I do about half of my ridings on gravel and dirt. Using the bike every day as communiting, long weekend rides and travels. Can't say the paralevel is unreliable at all since i got in these bad conditions 50Ks on current and 60Ks on previous bike with no problems with it and acctually no probles at all with the bikes. Indeed, on travels i carry spare final drive bearing, seal and shims with me, they take very little room and don't cost much in case of a FD failure. But that hasn't happened yet.

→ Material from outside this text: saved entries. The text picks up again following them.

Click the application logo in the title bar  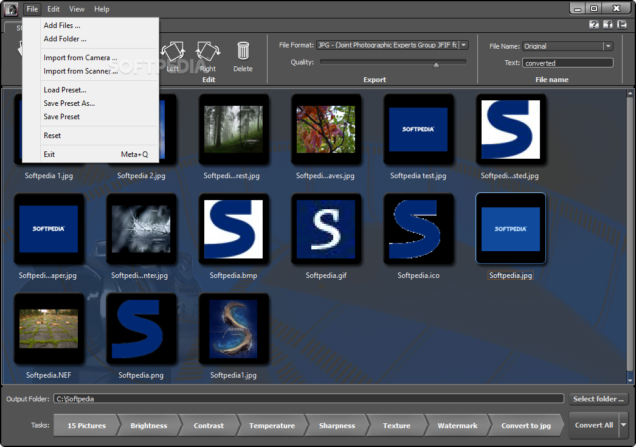pyautogui.click(x=11, y=9)
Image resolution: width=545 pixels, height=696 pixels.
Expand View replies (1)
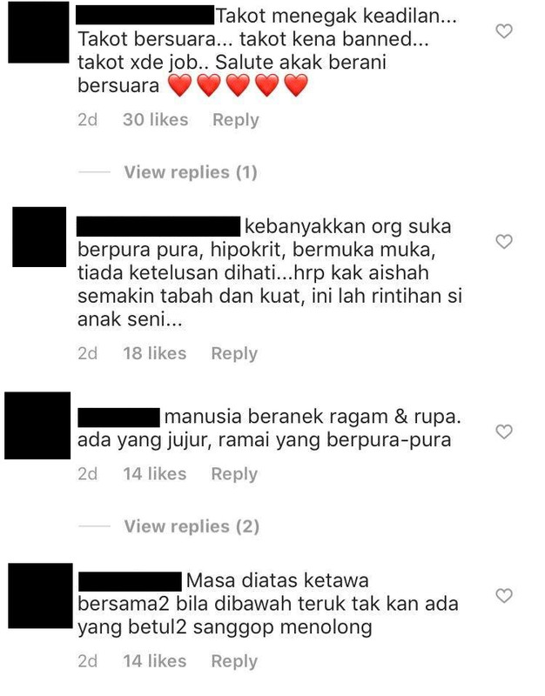(x=191, y=172)
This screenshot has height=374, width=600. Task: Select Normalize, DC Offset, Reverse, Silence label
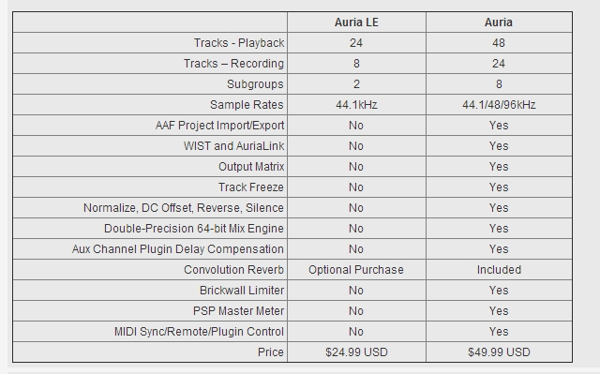point(184,208)
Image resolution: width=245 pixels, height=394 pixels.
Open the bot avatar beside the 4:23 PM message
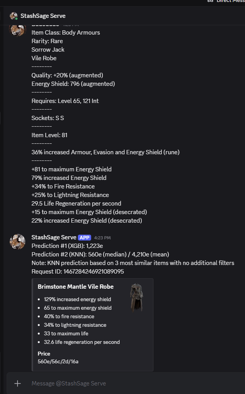[18, 242]
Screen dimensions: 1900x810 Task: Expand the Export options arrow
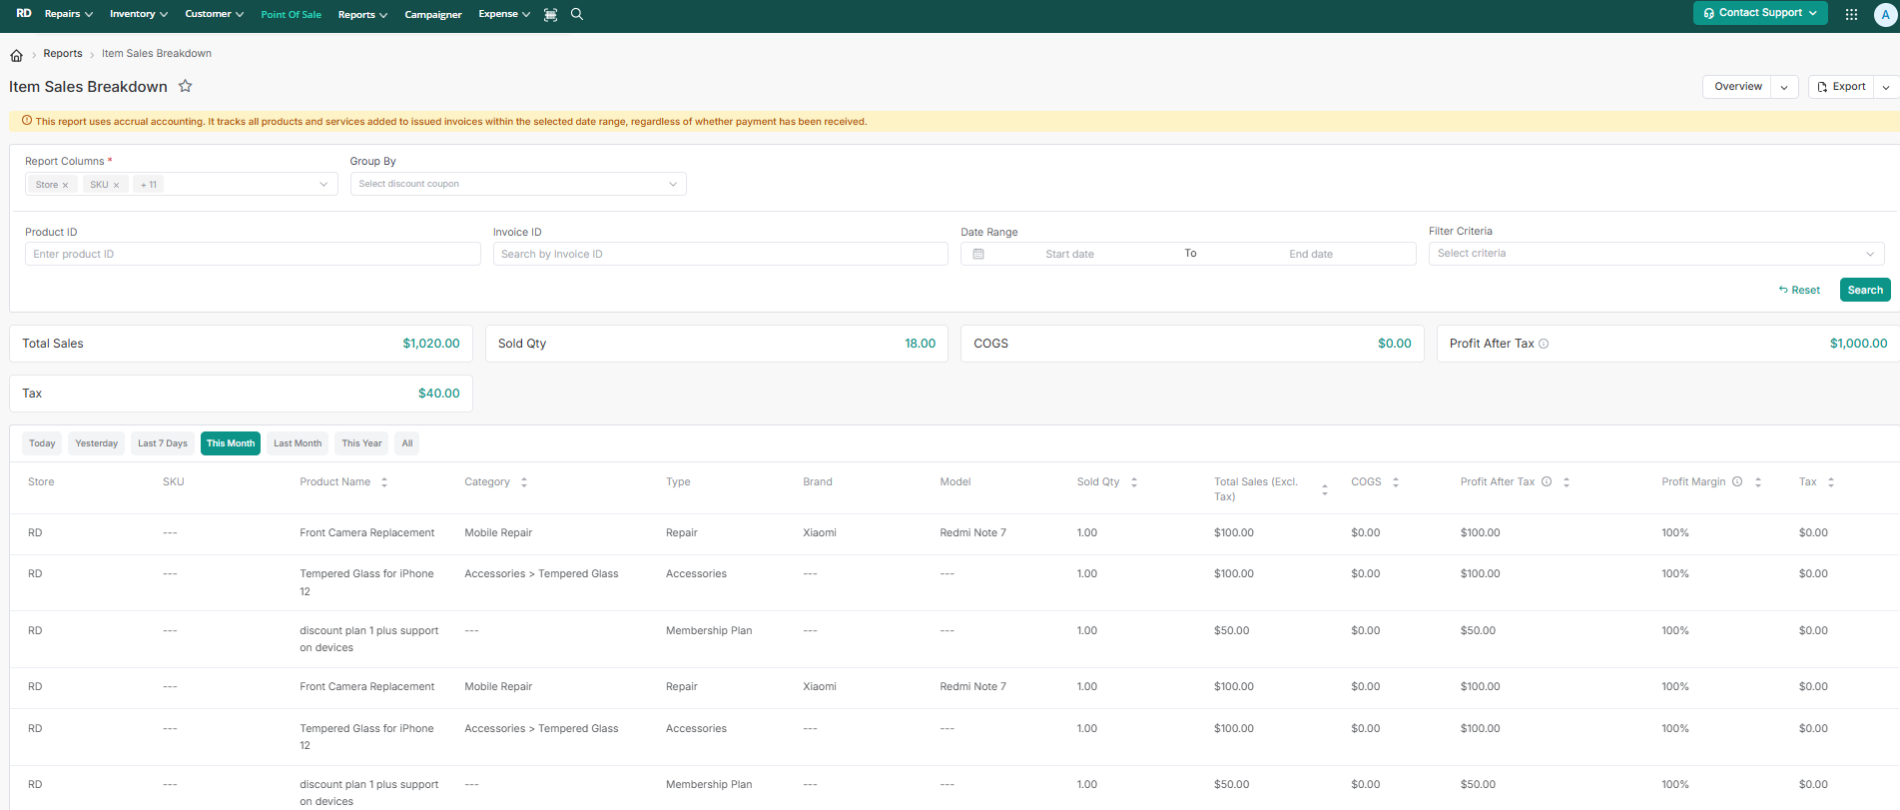pos(1886,87)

I think why BMW went over to paralever was the ellimination of the lift-effect and weight issue of the shaft drive. With 2 connections (typical swingarm) you need 2 additional torque arms to elliminate the forces symmetrically from the lift-effect the shaft drive creates, and that means more weight, more details. So the paralever was chosen to make bike lighter and better handling by doing it from one side only, 2-times less details and the same strenght just using a larger diameter "pipe". Some argue that the 1-connection to wheel puts too much stress on the bearing and referring to failures, but others say physically it's on the same way balanced as with a 2 connections and you see HP2 do 20 metres off jumps and R900RR have raced in in the Dakar successfully, also the famous HPN-racing prefers this system altough they only tune the older airheads. And now finally Moto Guzzi has copied the idea of paralever to their new generation bikes. So looks like there really is a serious reason why this system was chosen altough some say it's a solution to a problem that never existed.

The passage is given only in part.